:: AIM OF THE TASK ::
Format the material below as a numbered list, one line per item, omitting any blank lines.
===== DATA LISTING =====
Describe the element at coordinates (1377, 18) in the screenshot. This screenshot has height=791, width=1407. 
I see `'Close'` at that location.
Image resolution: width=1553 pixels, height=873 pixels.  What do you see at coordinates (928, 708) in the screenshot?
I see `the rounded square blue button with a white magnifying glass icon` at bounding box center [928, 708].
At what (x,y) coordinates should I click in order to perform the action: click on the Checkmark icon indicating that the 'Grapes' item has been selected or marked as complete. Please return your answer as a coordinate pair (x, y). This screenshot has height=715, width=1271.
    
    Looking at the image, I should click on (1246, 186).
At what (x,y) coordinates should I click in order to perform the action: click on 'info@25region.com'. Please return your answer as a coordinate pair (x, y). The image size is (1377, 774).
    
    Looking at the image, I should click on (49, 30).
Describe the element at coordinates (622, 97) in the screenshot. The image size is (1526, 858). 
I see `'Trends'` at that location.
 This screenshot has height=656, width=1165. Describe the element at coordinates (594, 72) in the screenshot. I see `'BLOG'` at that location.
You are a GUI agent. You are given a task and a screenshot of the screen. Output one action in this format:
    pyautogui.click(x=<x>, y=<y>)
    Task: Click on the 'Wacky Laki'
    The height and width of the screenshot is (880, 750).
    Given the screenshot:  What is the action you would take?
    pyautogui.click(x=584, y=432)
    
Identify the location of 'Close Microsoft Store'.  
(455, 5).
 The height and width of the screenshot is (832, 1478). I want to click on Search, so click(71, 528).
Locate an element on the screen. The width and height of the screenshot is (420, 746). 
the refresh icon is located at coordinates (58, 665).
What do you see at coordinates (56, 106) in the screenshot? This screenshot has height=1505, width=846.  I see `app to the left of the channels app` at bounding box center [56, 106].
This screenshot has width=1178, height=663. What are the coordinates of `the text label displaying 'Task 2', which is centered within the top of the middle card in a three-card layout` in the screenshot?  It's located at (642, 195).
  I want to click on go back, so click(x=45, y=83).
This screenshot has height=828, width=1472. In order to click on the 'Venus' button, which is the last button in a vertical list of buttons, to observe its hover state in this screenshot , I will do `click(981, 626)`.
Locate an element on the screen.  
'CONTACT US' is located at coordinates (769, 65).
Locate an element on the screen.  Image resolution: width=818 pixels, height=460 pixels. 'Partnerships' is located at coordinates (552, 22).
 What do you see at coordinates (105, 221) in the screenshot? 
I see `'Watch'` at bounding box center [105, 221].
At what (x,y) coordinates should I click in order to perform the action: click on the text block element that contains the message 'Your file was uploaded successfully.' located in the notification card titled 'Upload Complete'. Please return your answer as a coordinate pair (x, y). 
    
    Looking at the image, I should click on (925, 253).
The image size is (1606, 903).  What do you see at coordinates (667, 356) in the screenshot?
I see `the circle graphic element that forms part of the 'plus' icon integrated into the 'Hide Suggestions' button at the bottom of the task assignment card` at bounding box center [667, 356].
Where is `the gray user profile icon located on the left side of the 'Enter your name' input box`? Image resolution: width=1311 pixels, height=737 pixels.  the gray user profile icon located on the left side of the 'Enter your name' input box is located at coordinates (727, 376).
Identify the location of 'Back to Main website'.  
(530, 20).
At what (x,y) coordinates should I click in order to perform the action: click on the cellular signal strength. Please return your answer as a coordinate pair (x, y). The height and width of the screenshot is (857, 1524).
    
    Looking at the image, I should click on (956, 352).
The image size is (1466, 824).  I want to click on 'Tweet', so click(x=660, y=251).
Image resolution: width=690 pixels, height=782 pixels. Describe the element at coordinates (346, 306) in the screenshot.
=====
:: WRITTEN SOLUTION ::
1. Describe the element at coordinates (1377, 18) in the screenshot. This screenshot has height=791, width=1407. 
2. I see `'Close'` at that location.
3. Image resolution: width=1553 pixels, height=873 pixels.  What do you see at coordinates (928, 708) in the screenshot?
4. I see `the rounded square blue button with a white magnifying glass icon` at bounding box center [928, 708].
5. At what (x,y) coordinates should I click in order to perform the action: click on the Checkmark icon indicating that the 'Grapes' item has been selected or marked as complete. Please return your answer as a coordinate pair (x, y). This screenshot has height=715, width=1271.
6.     Looking at the image, I should click on (1246, 186).
7. At what (x,y) coordinates should I click in order to perform the action: click on 'info@25region.com'. Please return your answer as a coordinate pair (x, y). The image size is (1377, 774).
8.     Looking at the image, I should click on (49, 30).
9. Describe the element at coordinates (622, 97) in the screenshot. The image size is (1526, 858). 
10. I see `'Trends'` at that location.
11.  This screenshot has height=656, width=1165. Describe the element at coordinates (594, 72) in the screenshot. I see `'BLOG'` at that location.
12. You are a GUI agent. You are given a task and a screenshot of the screen. Output one action in this format:
13.     pyautogui.click(x=<x>, y=<y>)
14.     Task: Click on the 'Wacky Laki'
15.     The height and width of the screenshot is (880, 750).
16.     Given the screenshot:  What is the action you would take?
17.     pyautogui.click(x=584, y=432)
18. Identify the location of 'Close Microsoft Store'.  
19. (455, 5).
20.  The height and width of the screenshot is (832, 1478). I want to click on Search, so click(71, 528).
21. Locate an element on the screen. The width and height of the screenshot is (420, 746). 
22. the refresh icon is located at coordinates (58, 665).
23. What do you see at coordinates (56, 106) in the screenshot? This screenshot has height=1505, width=846.  I see `app to the left of the channels app` at bounding box center [56, 106].
24. This screenshot has width=1178, height=663. What are the coordinates of `the text label displaying 'Task 2', which is centered within the top of the middle card in a three-card layout` in the screenshot?  It's located at (642, 195).
25.   I want to click on go back, so click(x=45, y=83).
26. This screenshot has height=828, width=1472. In order to click on the 'Venus' button, which is the last button in a vertical list of buttons, to observe its hover state in this screenshot , I will do `click(981, 626)`.
27. Locate an element on the screen.  
28. 'CONTACT US' is located at coordinates (769, 65).
29. Locate an element on the screen.  Image resolution: width=818 pixels, height=460 pixels. 'Partnerships' is located at coordinates (552, 22).
30.  What do you see at coordinates (105, 221) in the screenshot? 
31. I see `'Watch'` at bounding box center [105, 221].
32. At what (x,y) coordinates should I click in order to perform the action: click on the text block element that contains the message 'Your file was uploaded successfully.' located in the notification card titled 'Upload Complete'. Please return your answer as a coordinate pair (x, y). 
33.     Looking at the image, I should click on (925, 253).
34. The image size is (1606, 903).  What do you see at coordinates (667, 356) in the screenshot?
35. I see `the circle graphic element that forms part of the 'plus' icon integrated into the 'Hide Suggestions' button at the bottom of the task assignment card` at bounding box center [667, 356].
36. Where is `the gray user profile icon located on the left side of the 'Enter your name' input box`? Image resolution: width=1311 pixels, height=737 pixels.  the gray user profile icon located on the left side of the 'Enter your name' input box is located at coordinates (727, 376).
37. Identify the location of 'Back to Main website'.  
38. (530, 20).
39. At what (x,y) coordinates should I click in order to perform the action: click on the cellular signal strength. Please return your answer as a coordinate pair (x, y). The height and width of the screenshot is (857, 1524).
40.     Looking at the image, I should click on (956, 352).
41. The image size is (1466, 824).  I want to click on 'Tweet', so click(x=660, y=251).
42. Image resolution: width=690 pixels, height=782 pixels. Describe the element at coordinates (346, 306) in the screenshot.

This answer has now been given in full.